On the keto diet, low-carb vegetables are the best source of fiber and important nutrients, so eat many per day.
If you struggle to eat enough vegetables or still feel your digestion is off, consider boosting your intake with a fiber supplement like Living Chia.
3. Consuming Bad Fats
Fats are the foundation of keto, but they’re not all the same.
Avoid processed fats and unhealthy oils like canola oil, soybean oil, and sunflower oil, which promote inflammation and bad health.
See more: Healthiest Oils to Cook With and Avoid
4. Eating Too Many Carbs from Keto Whole Foods
Some keto-friendly foods do contain carbs and need to be eaten carefully.
5. Having Too Many Processed “Low-Carb” Foods and Treats
Food companies are always taking advantage of the latest health research and diets.
Be wary of packaged and processed grocery foods labeled “low-carb” or even “keto.” Not only are these products often full of additives, sugar alcohols, and artificial junk, they’re sometimes higher in carbs than they claim to be!
Your best bet: focus on real, whole foods first.
6. Not Making Self-Care a Priority
Do what you can to:
- Avoid excessive stress
- Get enough sleep
- Drink plenty of water
- Move your body regularly
Take time to breathe, do something for yourself, and reflect on the positives in life.

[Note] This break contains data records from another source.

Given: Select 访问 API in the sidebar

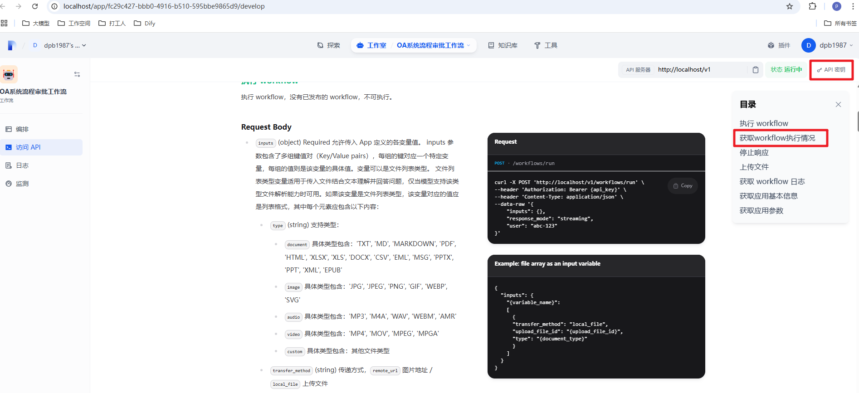Looking at the screenshot, I should (x=28, y=147).
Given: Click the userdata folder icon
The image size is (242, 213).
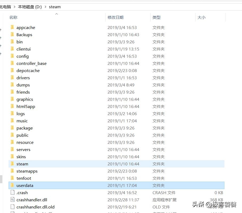Looking at the screenshot, I should coord(12,185).
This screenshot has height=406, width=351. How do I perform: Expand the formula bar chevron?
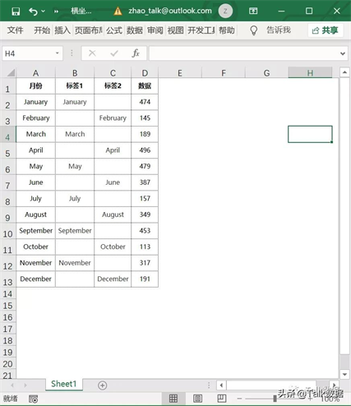pyautogui.click(x=343, y=53)
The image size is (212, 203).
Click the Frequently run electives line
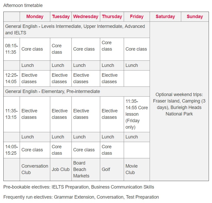(81, 197)
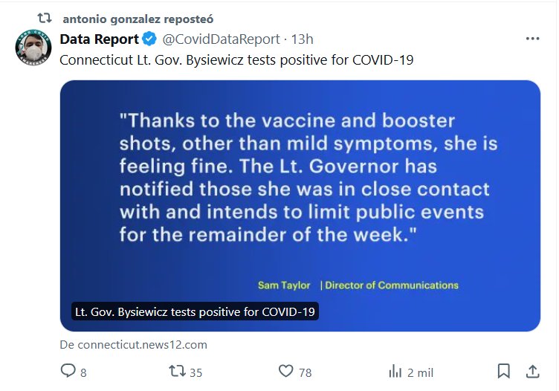559x391 pixels.
Task: Click the repost indicator icon above tweet
Action: (x=45, y=16)
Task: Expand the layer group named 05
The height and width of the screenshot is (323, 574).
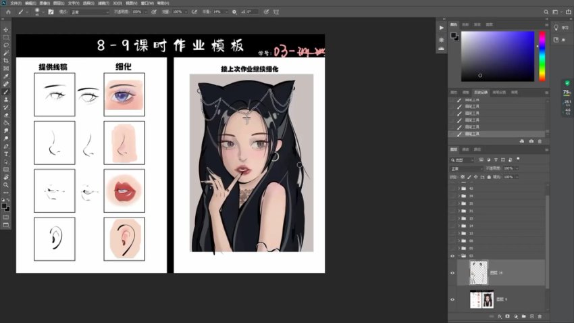Action: 459,248
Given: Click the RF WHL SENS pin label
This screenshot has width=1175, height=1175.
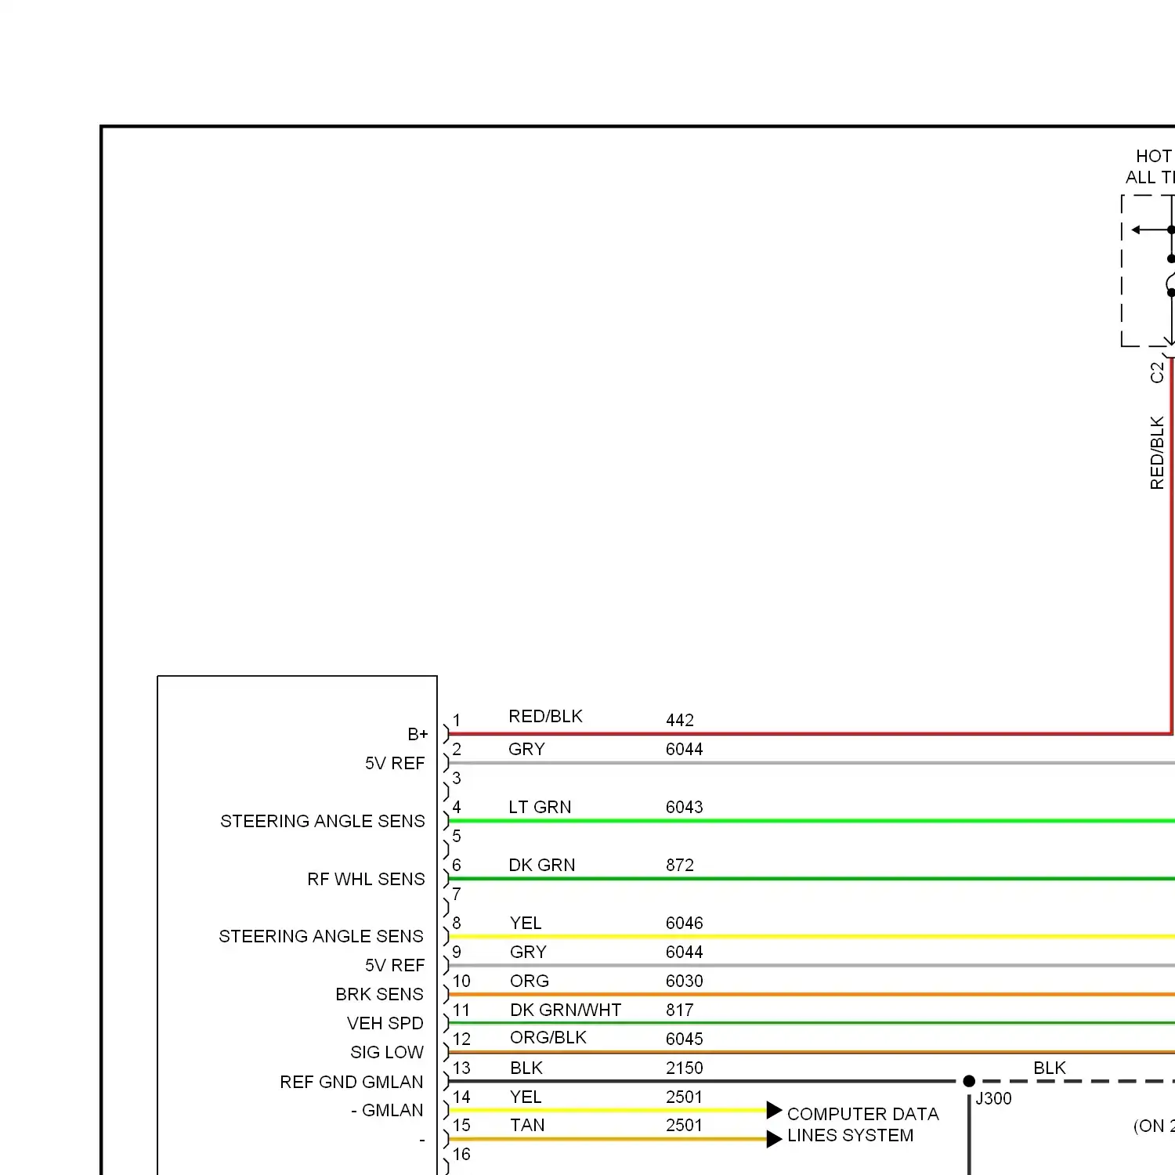Looking at the screenshot, I should click(x=366, y=879).
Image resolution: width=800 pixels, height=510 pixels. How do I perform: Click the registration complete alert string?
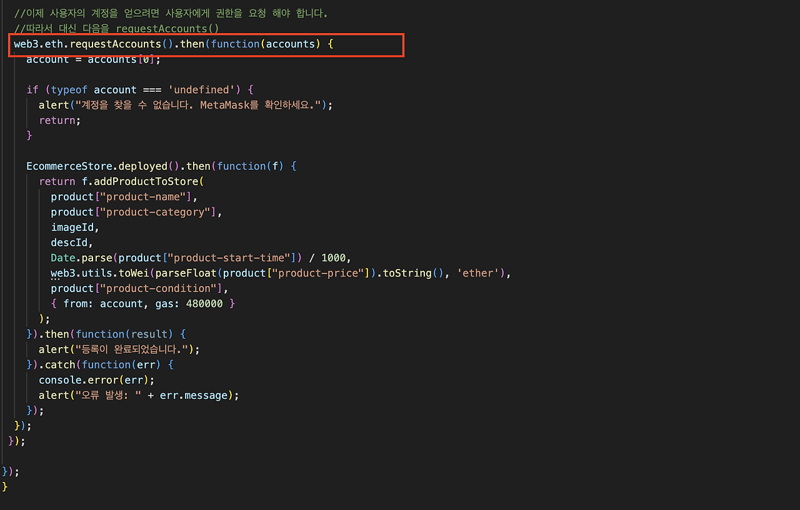point(122,349)
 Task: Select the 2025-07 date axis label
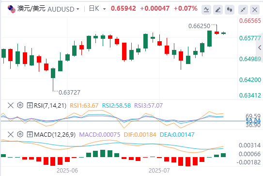tap(159, 171)
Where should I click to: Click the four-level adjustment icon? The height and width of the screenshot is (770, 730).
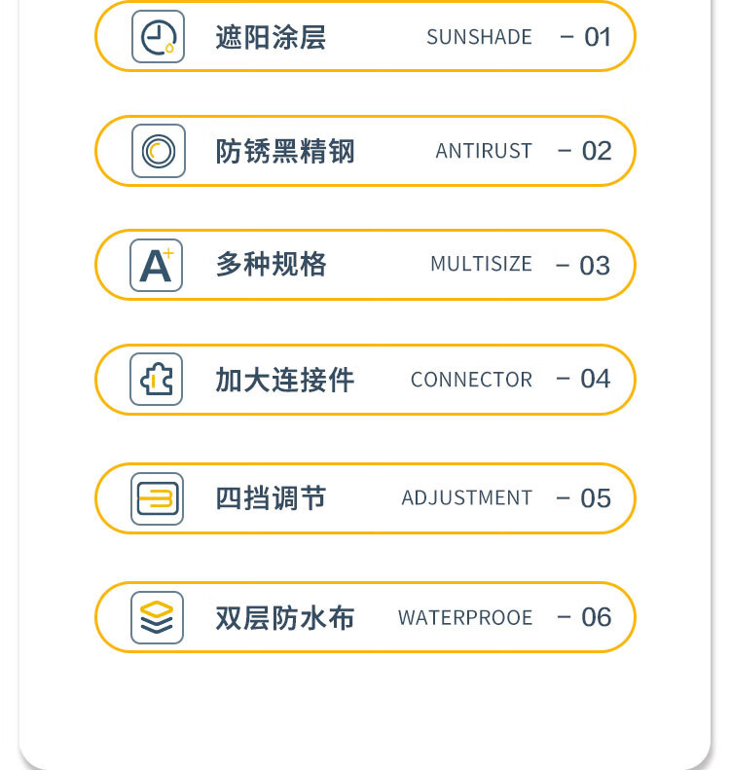(157, 498)
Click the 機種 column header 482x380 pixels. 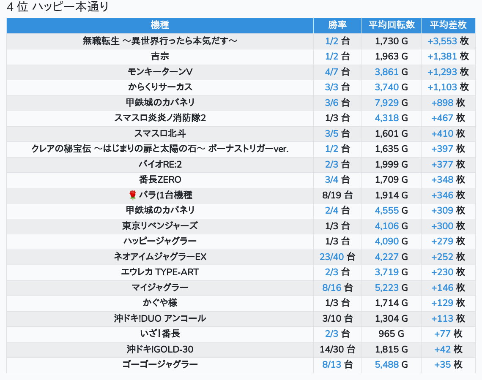pyautogui.click(x=160, y=25)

This also includes surrounding yourself with supportive people who lift you up, like our Keto Zone Facebook community!
When all else fails, turn to God in prayer and ask for guidance in finding the life balance that works for you.
7. Eating Out of Habit
When you’re in the Keto Zone, appetite suppression is expected. This means you likely won’t be hungry at times you’re used to eating.
Listen to your body on this and wait to eat until you’re actually hungry. You’ll tap into one of the biggest weight loss benefits of this lifestyle!
8. Obsessing Over the Scale
Tracking your weight loss progress is fine, but don’t let the scale rule your life. Even if the numbers aren’t budging, you could be losing inches or simply detoxing!
Any diet, even the keto diet that’s designed for fast weight loss, takes some time and patience.
Jesus calls us to rejoice in hope and be patient in tribulation [Romans 12:12]—in all aspects of our lives. Follow the Keto Zone guidelines, including the ones here, and know results will come for you when they’re meant to.
9. Avoiding Supplements
While it’s best to get your nutrition primarily from whole foods, there are some supplements that can really help you succeed on a ketogenic diet.
A multivitamin and vitamin D supplement on top of your diet can help supply your body with vitamin and mineral “insurance.” Other helpful keto supplements include:
- Omega-3 from fish or krill oil
- An enzyme supplement to help digest fats like
- Instant Ketones to help you enter ketosis quickly, support fat burning, and avoid the “keto flu”
- MCT oil powder for additional clean plant-based fat source
Like anything in life, the Keto Zone diet is an adjustment at first—but it’s a change your body and mind will appreciate for many years to come! If you notice these mistakes in your own routine, no problem—simply do what you can to correct them and jump back into it.